Rewrite the rows below as a numbered list, one line per item, skipping any blank lines. Leave the pictures out.

•••••

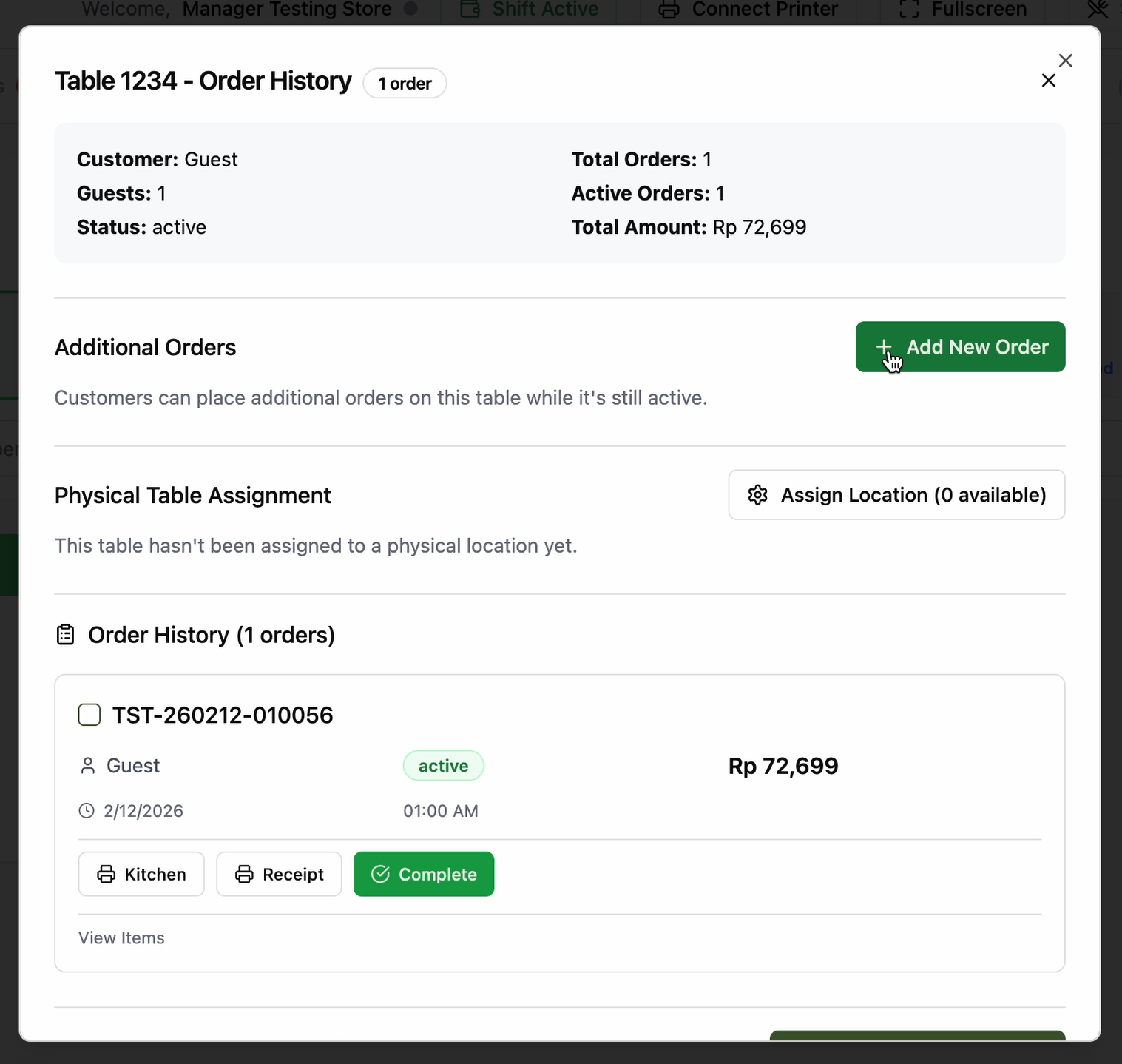Click the clock icon beside 2/12/2026
This screenshot has width=1122, height=1064.
pyautogui.click(x=87, y=811)
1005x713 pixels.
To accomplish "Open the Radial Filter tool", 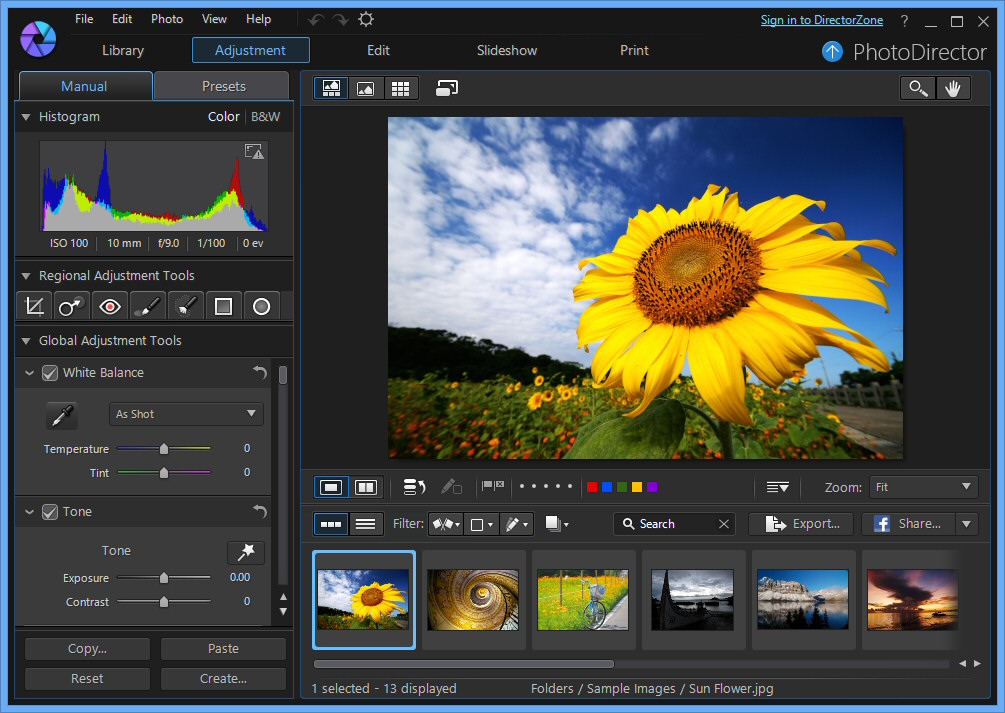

•••••

Final result —
1. Click the clock icon beside 2/12/2026
2. This screenshot has width=1122, height=1064.
3. pyautogui.click(x=87, y=811)
4. 1005x713 pixels.
5. To accomplish "Open the Radial Filter tool", 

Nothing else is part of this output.